The Glenn Defense Marine scandal has exposed “a staggering degree of corruption within the Navy,” concludes a Washington Post investigation.


A more accurate title for this blog might have been “Our Corrupt 7th Fleet,” but the ease with which one foreign contractor infiltrated and ripped off the Navy in the Pacific makes one wonder about the integrity and strength of the broader institution. It is surprising that Navy officers with so much training and experience fell prey to the simple flattery, bribes, and other low-tech tools of a Singapore-based huckster.

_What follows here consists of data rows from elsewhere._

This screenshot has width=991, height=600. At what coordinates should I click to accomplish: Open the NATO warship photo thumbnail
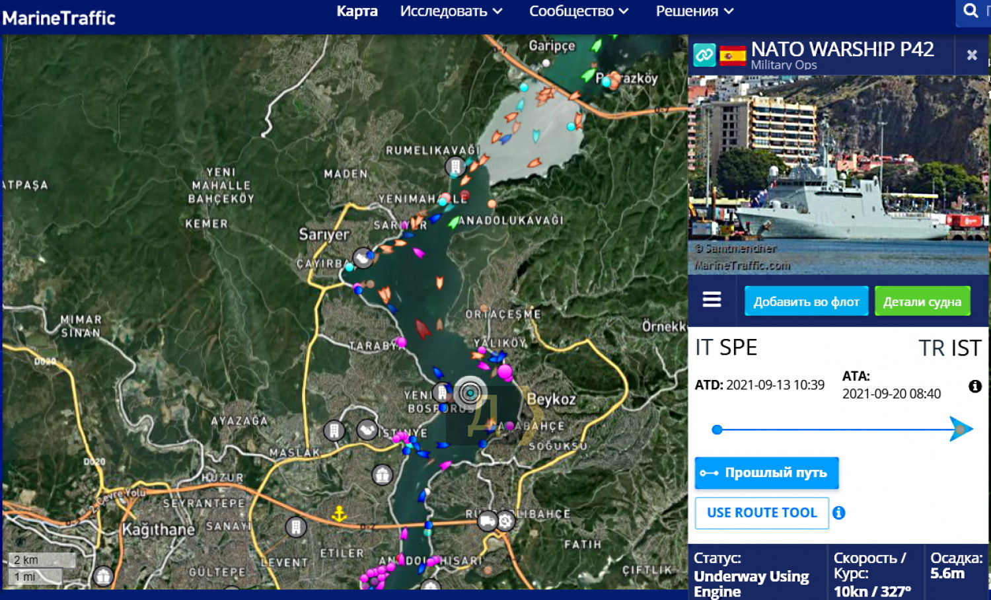tap(838, 175)
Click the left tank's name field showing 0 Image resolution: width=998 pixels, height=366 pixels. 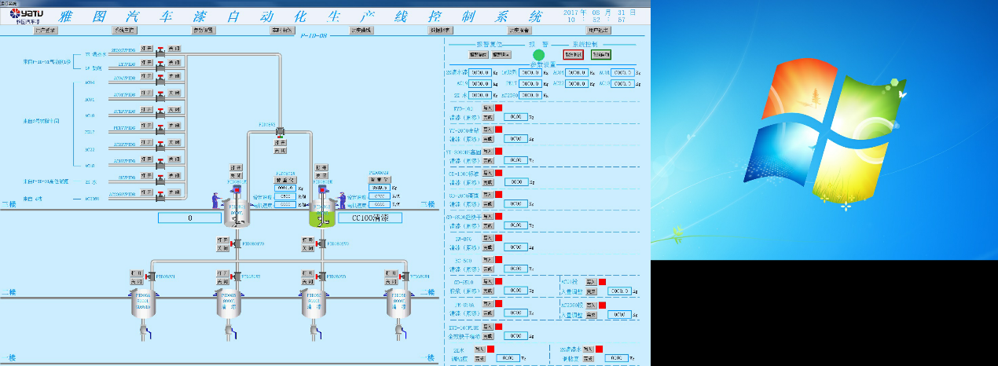(x=189, y=218)
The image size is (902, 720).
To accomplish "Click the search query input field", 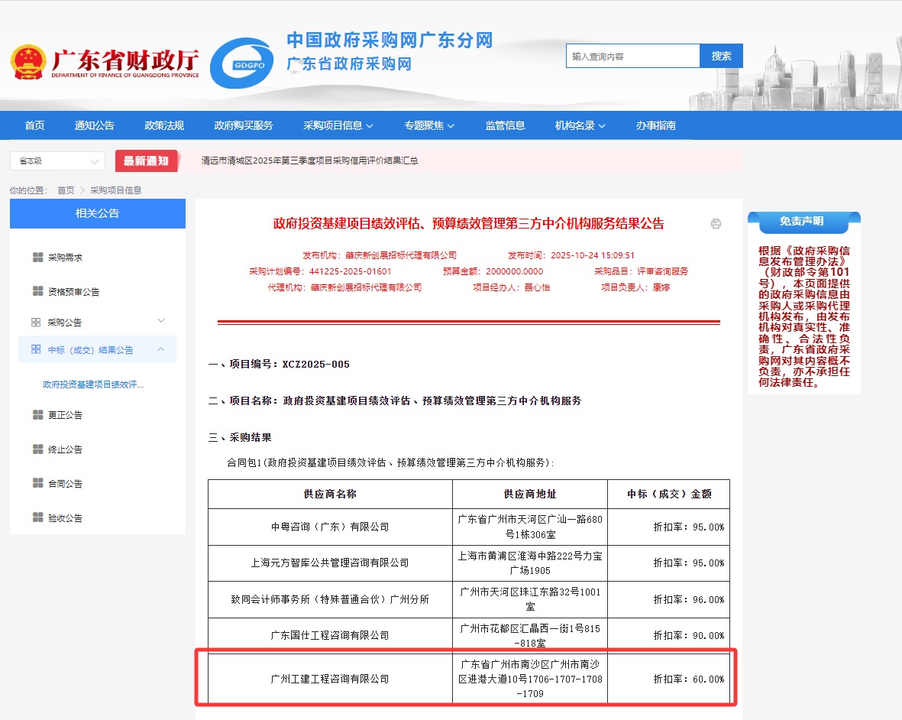I will (x=632, y=56).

For more than a decade, the head of Glenn Defense, Leonard Glenn Francis, cozied up to Navy leaders to win lucrative contracts to refuel and resupply ships. At the same time, he was gathering internal Navy procurement information and other intelligence. To do so, he wined and dined Navy officers, and provided them with gifts, prostitutes, and other favors to get them to do his bidding.


If this nobody, who had no military background, could wrap so many Navy leaders around his finger with little more than charisma, there is a huge institutional problem here. What about our other military and intelligence services and agencies—are they just as easy for hucksters, let alone expert foreign spy services, to penetrate?


You should read the full Post story. The revelations are disgusting and pathetic. I assume the Navy puts a huge effort into training, protocols, security, and technology to ensure that we have the most effective fighting force possible. Yet all of that was so easily undermined in such old-fashioned ways. I don’t get it.


To the Navy’s credit, it was their internal investigation that eventually exposed the corruption. And the Post story indicates that there were some officers who wouldn’t go along with the sleaze.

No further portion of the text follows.